TV from 1996: NYPD Blue

I recently re-discovered NYPD Blue, the show that got me started on my unhealthy interest in crime procedurals, thanks to finding it on Hulu (and also, according to the internet, Amazon Prime). I haven’t actually seen that much of the show in its totality, considering how long it ran for—the first episode I ever saw was the season 3 premiere, and I dropped out sometime in the sixth season after the character Bobby Simone died and I didn’t like the detective who replaced him (Danny Sorenson, played by Rick Schraeder). But when I did watch it, I would record episodes off TV on a VHS tape and watch them over and over, and as I’ve come back to these episodes over the past month, it turns out that a lot of this show’s dialogue that still lives in my brain. And I’m re-discovering a lot of cool characters that I’d basically forgotten, like Donna Abandando and John the PA. If anything, the show is better than I remember, or than I was able to appreciate when I was 13.

To be clear, there is a lot of NYPD Blue—which debuted in 1993 and ran for 12 seasons—that is dated. For instance, LGBTQ stuff: there are good moments, but there’s also a lot that is objectifying and not flattering. Even the tolerant detectives seem painfully aware that they’re interviewing one of “those people” whenever they deal with a crime that requires them to talk to queer folks. There’s tolerance, but precious little genuine acceptance, and less celebration. I wouldn’t recommend this show to another queer person without that disclaimer, even though (for me) there’s enough other awesome stuff that I focus on instead. And even though I think the show does a pretty good job with non-white characters (at least within the boundaries of its genre as a crime show, and the fact that everyone the detectives come in contact with is intersecting with the criminal justice system), it’s definitely a show written by a white guy who was writing (perhaps unconsciously) with a white audience in mind. Detective Sipowicz is racist, he’s surrounded by other cops who are racists, and even the presence of the (phenomenal) black Lieutenant Arthur Fancy or the always solid Detective Martinez, does not make up for the snide remarks and sighs and grunts that pepper the show whenever a white cop has to deal with a character with a background different than his.

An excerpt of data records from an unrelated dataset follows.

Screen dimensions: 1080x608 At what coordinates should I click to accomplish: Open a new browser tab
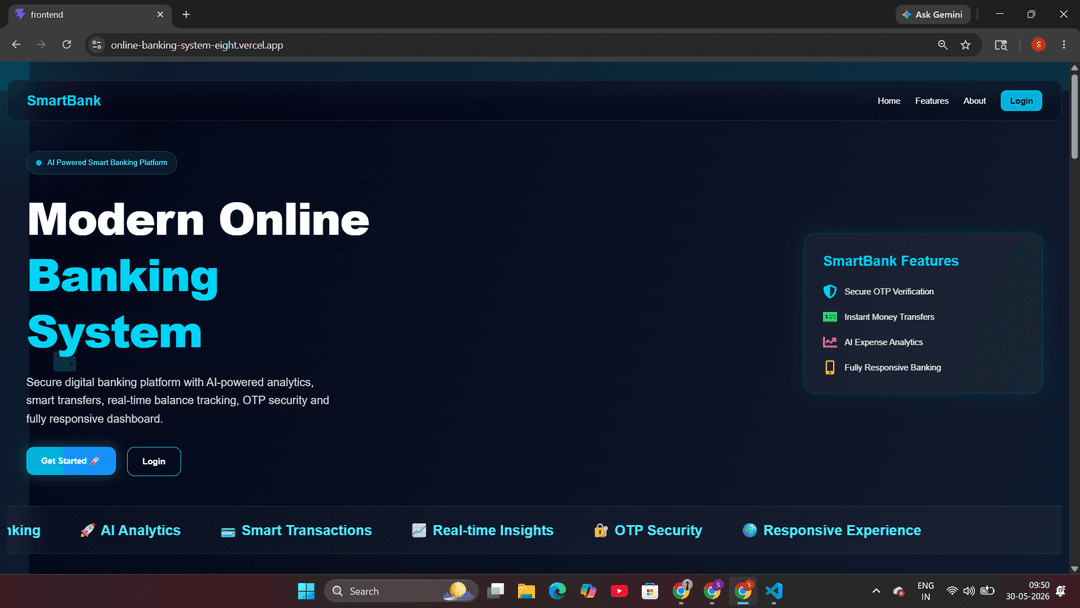[x=186, y=14]
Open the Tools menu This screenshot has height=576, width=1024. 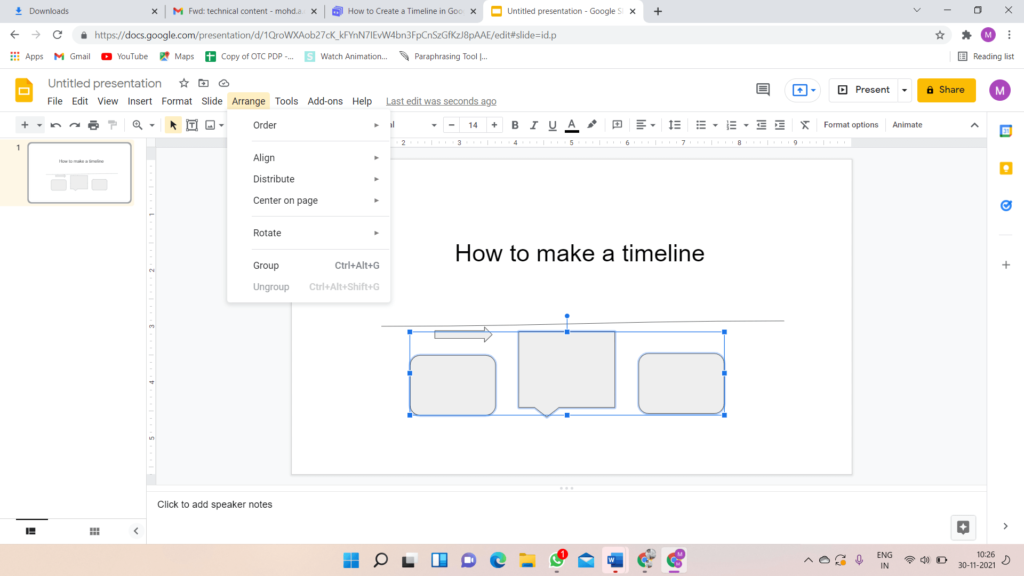click(286, 101)
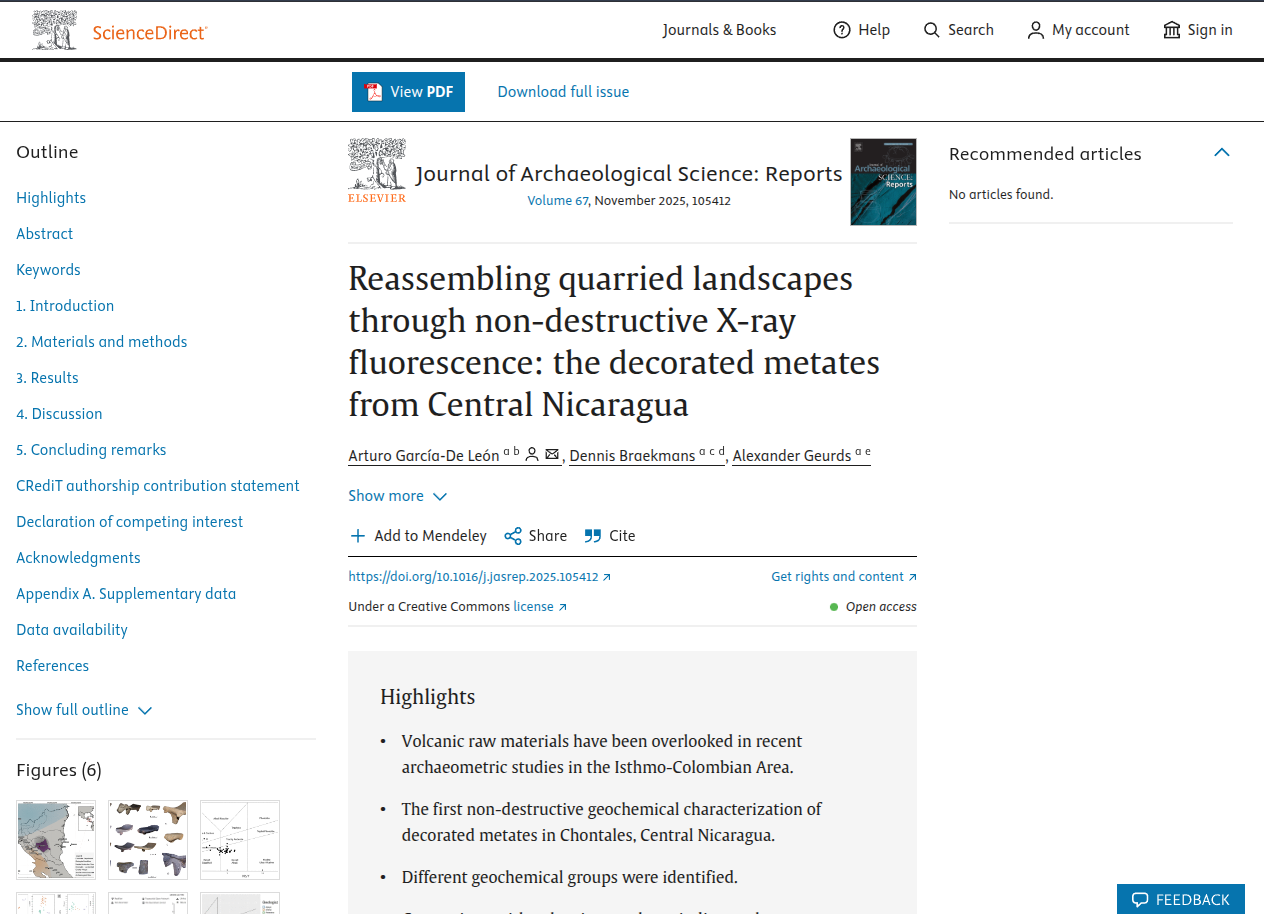Open Journals & Books menu

click(719, 30)
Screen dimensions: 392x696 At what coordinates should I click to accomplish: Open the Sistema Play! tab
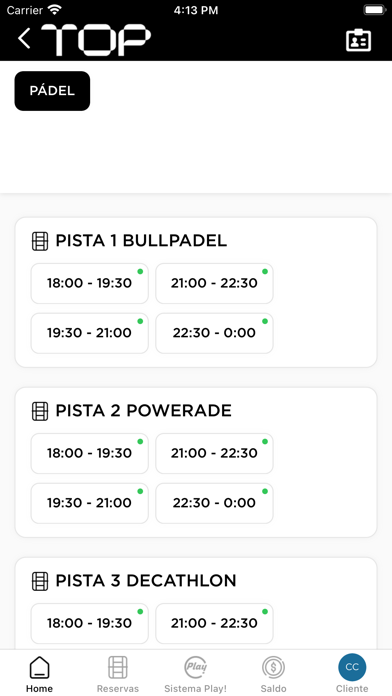coord(195,675)
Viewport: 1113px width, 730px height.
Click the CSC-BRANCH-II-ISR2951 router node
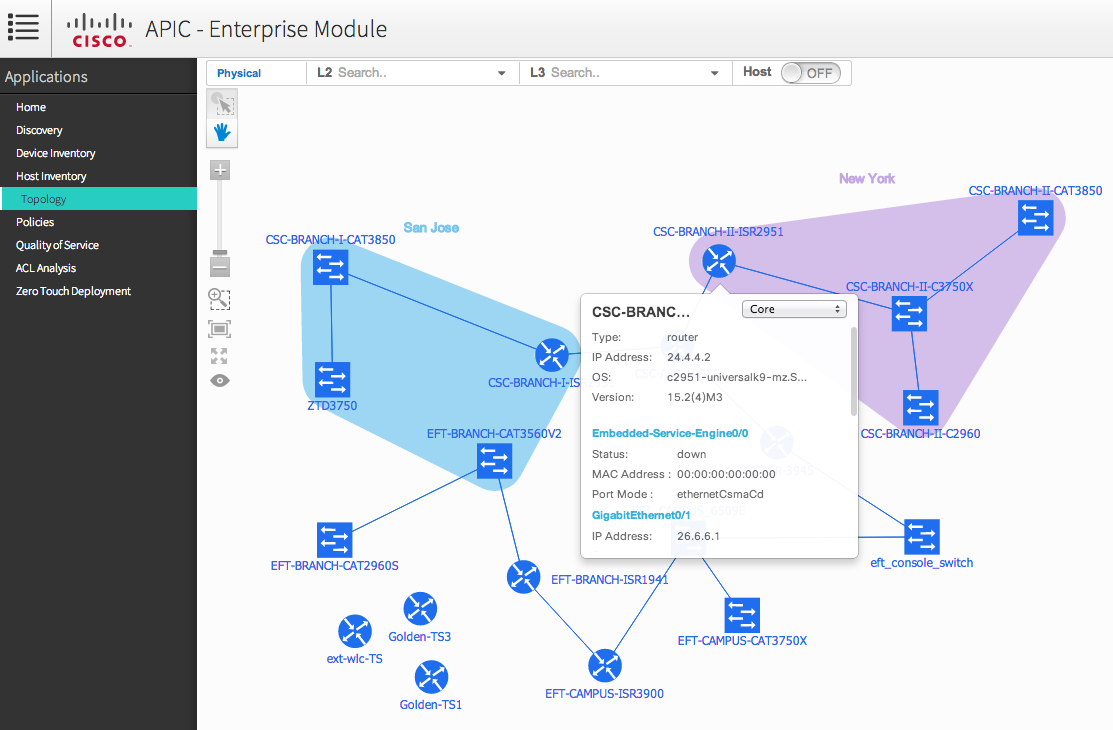[718, 261]
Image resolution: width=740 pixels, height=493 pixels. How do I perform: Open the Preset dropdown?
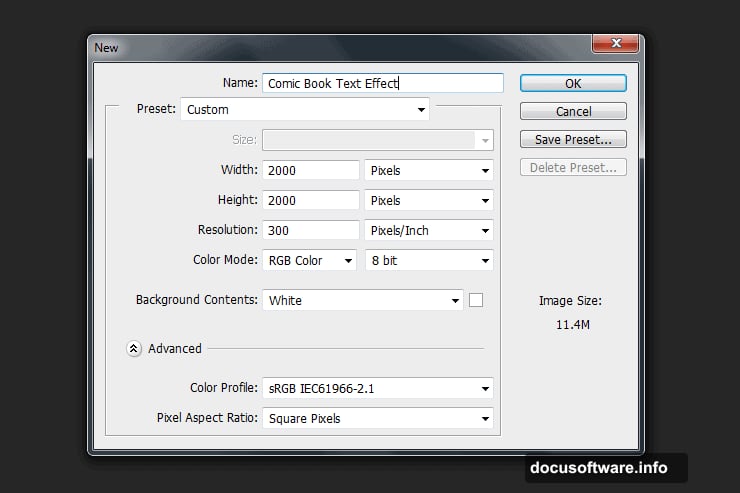point(305,110)
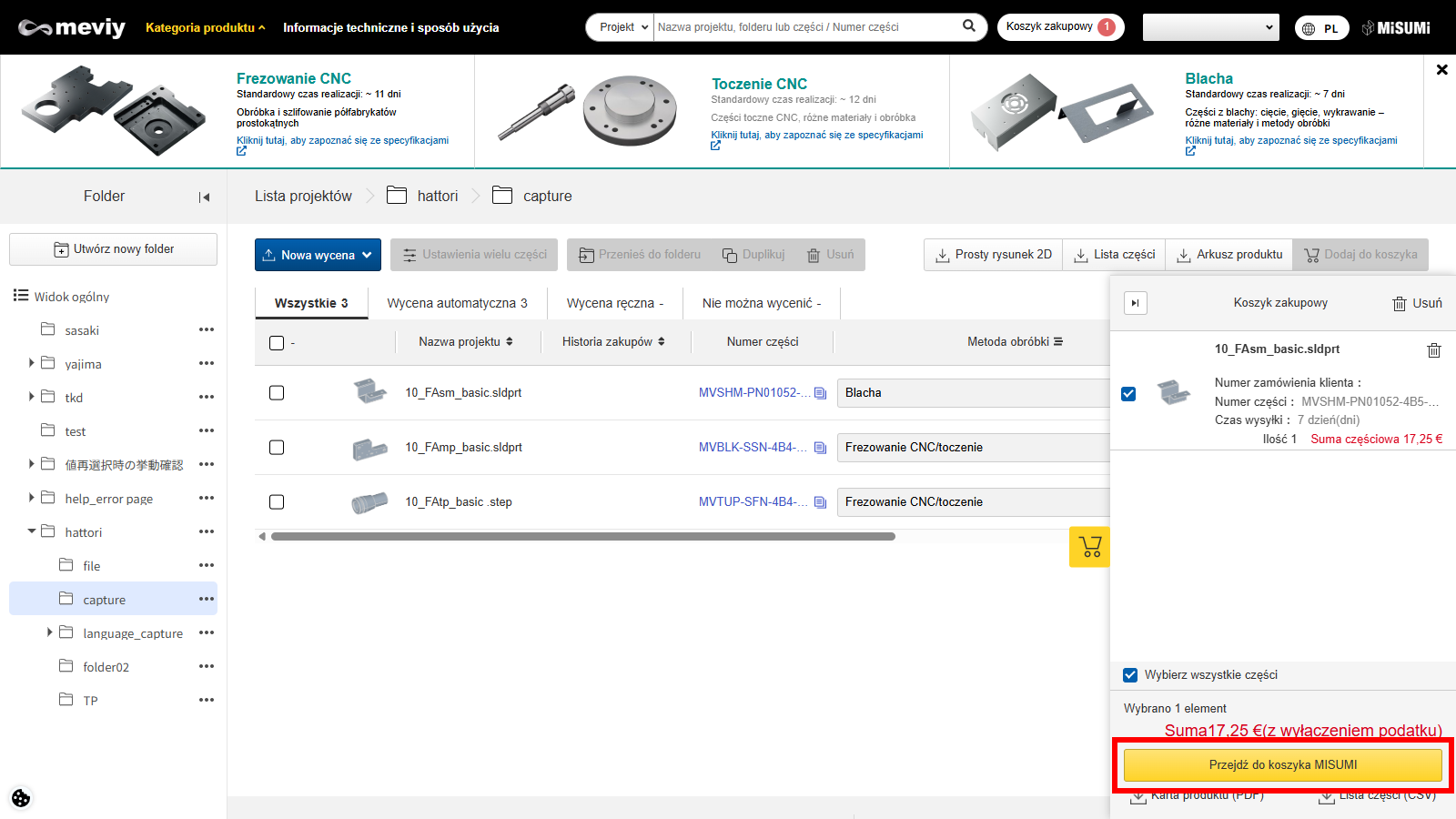1456x819 pixels.
Task: Copy part number MVBLK-SSN-4B4
Action: pyautogui.click(x=820, y=448)
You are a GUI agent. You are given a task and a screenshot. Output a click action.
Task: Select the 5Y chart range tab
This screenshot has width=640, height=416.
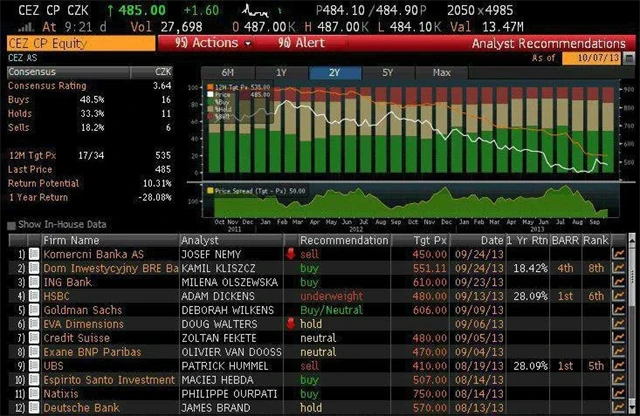(387, 73)
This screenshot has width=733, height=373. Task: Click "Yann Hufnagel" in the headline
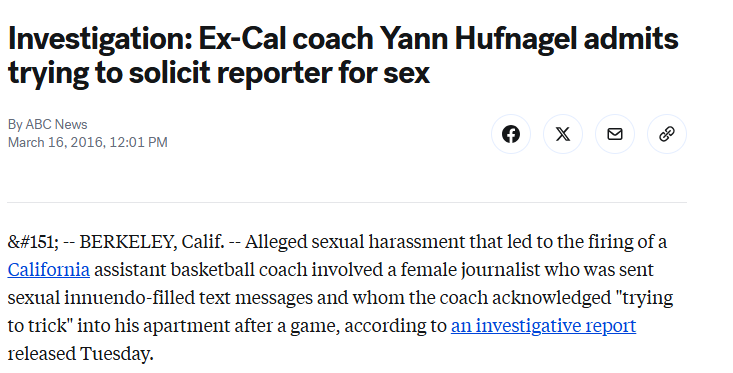pos(478,38)
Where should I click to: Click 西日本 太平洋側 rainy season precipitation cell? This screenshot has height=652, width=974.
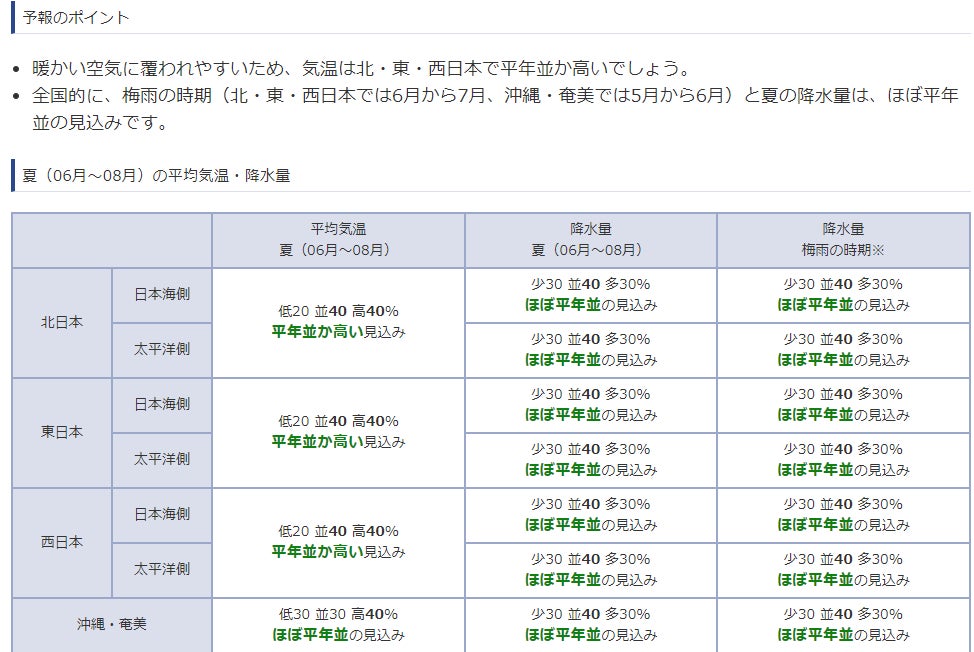(843, 570)
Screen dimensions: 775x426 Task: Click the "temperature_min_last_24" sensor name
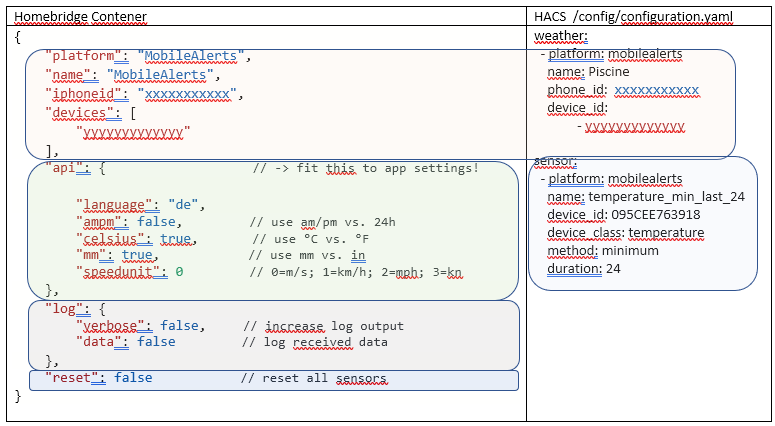coord(666,197)
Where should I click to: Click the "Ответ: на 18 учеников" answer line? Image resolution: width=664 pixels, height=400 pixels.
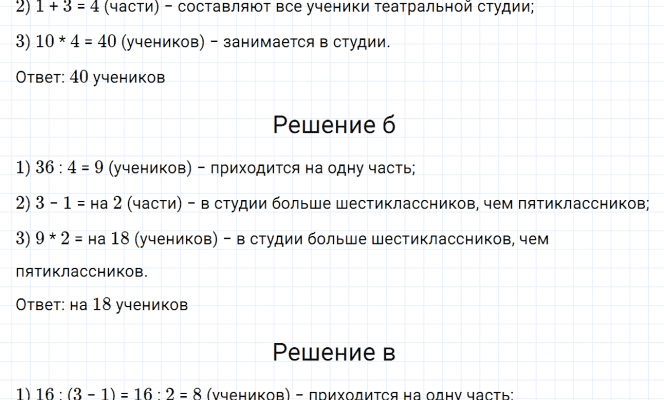102,304
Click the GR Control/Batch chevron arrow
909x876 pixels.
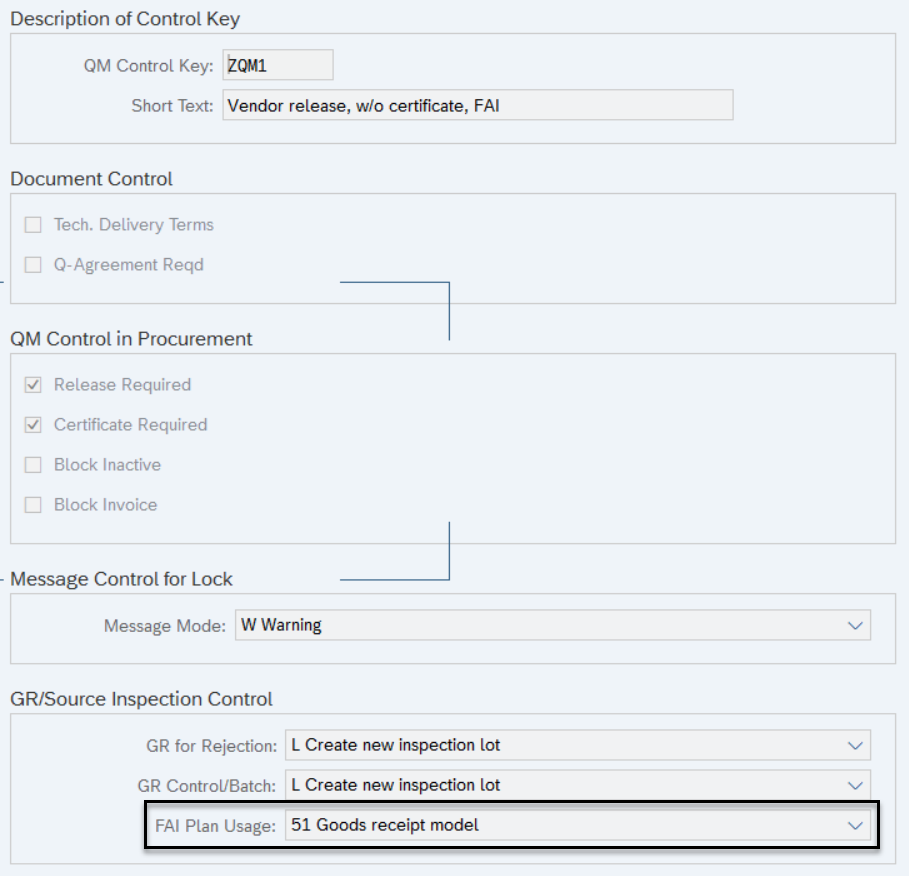tap(857, 784)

I started writing this to discuss the season 3 episode “Backboard Jungle,” which directly addresses Sipowicz’s racism and its effects on those around him (and how they navigate it), because I think handles racism in a way that’s nuanced and complicated and still speaks to America today, in 2022 (though by the time I post this, it might be 2023) (update: yep, it’s 2023, happy new year). The way it slowly hems in Sipowicz, traps him in a cage of his own making, is masterful. And I was all set to laud David Milch (who I think is one of the finest writers to ever work in television) for it, and then I learned: he didn’t write it. A black man did, David Mills, who’s also written for Treme, The Wire, Homicide: Life on the Street, ER, and others. Intellectually, I know that network television shows employ many writers (they have a whole room!), and that producers, showrunners, or head writers rarely if ever write an entire season’s worth of episodes, even if they’re credited in every episode. But also, duh. I really should have intuited that this episode is more nuanced than most white writers could manage. But memories are imperfect and credits are easy to misunderstand.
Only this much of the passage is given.